Usually, after six hours, the condemned can
decipher the message through his wounds.
Finally,
when the harrow has pierced through his
entire body, after turning him around, it
casts him automatically into the grave.
After describing
the machine and the process by which it is to
execute the guard, the governor of the colony
seeks the approval of the traveler. However, the
traveler does not approve of the device and
refuses, albeit politely, to speak on behalf of
the machine upon his return to their native
country. Desperate for approval, the colony’s
governor orders the condemned guard released.
For a moment, the traveler wonders if the
governor might reevaluate the use of such a
cruel device. Of course, Kafka would not be
Kafka without adding a twist to the tale.
As with many early
“programmable” devices, the execution machine’s
inscription can be changed via a template. The
governor shows the traveler a leather guide
reading “Be Just” — though the traveler cannot
make out the phrase — and inserts the guide into
the device. Without warning, the governor
disrobes and climbs unto the bed of the machine.
Guards, including the formerly condemned man,
then strap the governor to the table. It seems
the governor only wishes to show how the machine
works, but the traveler anticipates much more is
about to occur.
In grand Kafka
style, the machine malfunctions, disintegrating
as it tortures the colony’s governor.
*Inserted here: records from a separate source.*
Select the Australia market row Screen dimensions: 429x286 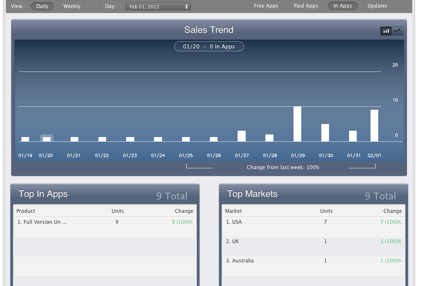coord(313,261)
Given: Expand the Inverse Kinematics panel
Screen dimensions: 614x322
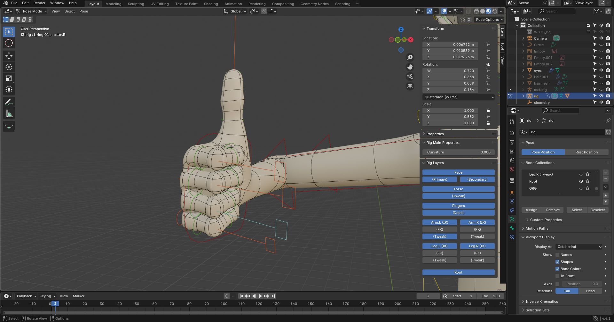Looking at the screenshot, I should tap(541, 301).
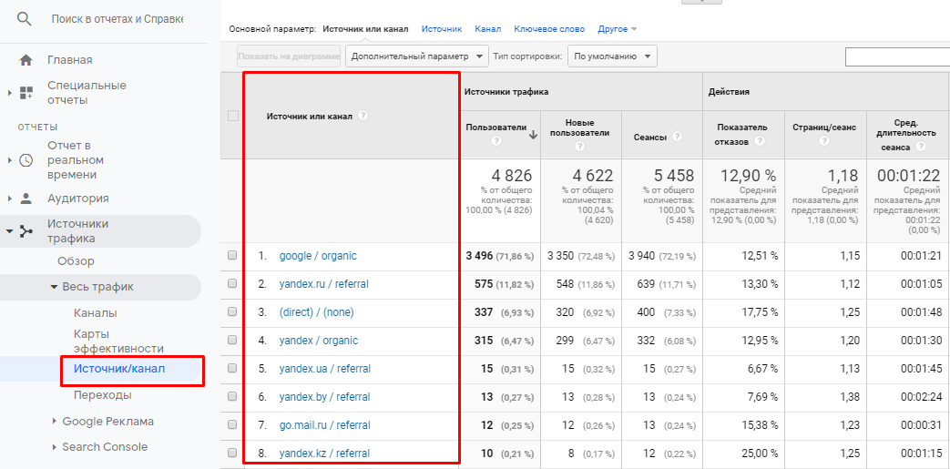This screenshot has height=469, width=950.
Task: Click the Источники трафика branch icon
Action: tap(26, 231)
Instead of
gently carving the “Be Just” phrase into the
man’s back, the machine plunges needles deep
into his flesh.
Instead of
writing, the harrow was only jabbing, and
the bed, not turning the body over, simply
raising it up, quivering, against the
needles.
The traveler knows
instantly that the governor is being killed by
his own machine. All that is left to do is wait
for the machine to discard the body into a
grave.
…and now the
last thing went wrong as well: the body
failed to come loose from the long needles
but hung suspended above the pit without
falling.
His face
remained as in life. What the others had
found in the machine the officer had not
found. His lips were pressed together, the
eyes open, calm and full of conviction,
through the forehead came the point of the
big iron spike.
On a historical
note, it is useful to know “writing automatons”
were popular amusements before World War I.
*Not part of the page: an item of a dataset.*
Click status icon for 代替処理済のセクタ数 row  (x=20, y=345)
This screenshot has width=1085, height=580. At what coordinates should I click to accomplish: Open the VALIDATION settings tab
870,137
These figures would hold a pen and write words
or phrases using a template and a spring-based
mechanism. Kafka certainly would have seen such
devices. One common figure was that of a monk or
saint writing biblical quotations. Kafka was
surely aware of these machines; he had a great
deal of interest in technology. Why might Kafka
have a programmable machine kill? Why did it
kill its owner? Was Kafka afraid of technology
or the uses people might find for technology? It
has been said it is easier to have a machine
execute a person. Is the death penalty made
easier if no human contact is involved?
The
Trial (Der
Prozess, Written 1914)
Known for its
“story-within,” The Trial was one
of Kafka’s favorite works. As with Kafka’s other
works, the reader meets a man witnessing an
absurd form of “justice” — a legal system
without logic. The Trial represents
a common theme in Kafka’s stories: all people
are guilty of something and the punishments are
in inverse proportion to the sin.
Josef K. awakes one
night to discover men walking about the boarding
house in which he resides. These men promptly
arrest Josef, without stating a reason. When
Josef asks why he is being arrested, one man
tells him he will be told in “due course.” The
reader senses immediately Josef will not learn
what crime he has committed, especially if the
reader is familiar with Kafka. Maybe Josef has
committed no crime, or maybe the crime was
minor, but the reader knows the punishment is
certainly severe.
The Parable of
The Law
While awaiting
trial, Josef is counseled by a priest, who tells
him a parable. This story within The Trial
is better known by many students than The
Trial itself. In the priest’s tale a man
from the country arrives in front of “the law” —
a common term meaning both “the courts” and
“truth” in Talmudic tales. The man from the
country wishes to be admitted to “the law” but
the door is guarded by a menacing doorman. The
doorman informs the traveler he cannot enter at
the present time. Being reasonable, the man
decides to wait until he is permitted entrance
into the law.
The doorman offers
the man a stool, upon which the traveler sits
and rests. Days pass, then years, with the man
asking from time to time if it is now the time
at which he can enter the law. Each time the
guard responds, “not yet.” The traveler is eager
to enter the law, however, and offers the guard
bribes. Though the doorman accepts the bribes,
he does not let the man pass through the door.
As the traveler
nears death after years of waiting, he notices a
radiance from beyond the door. He asks why no
one has passed through the door. The guard
responds that the door was meant only for this
one man. Then, the guard goes to close the door.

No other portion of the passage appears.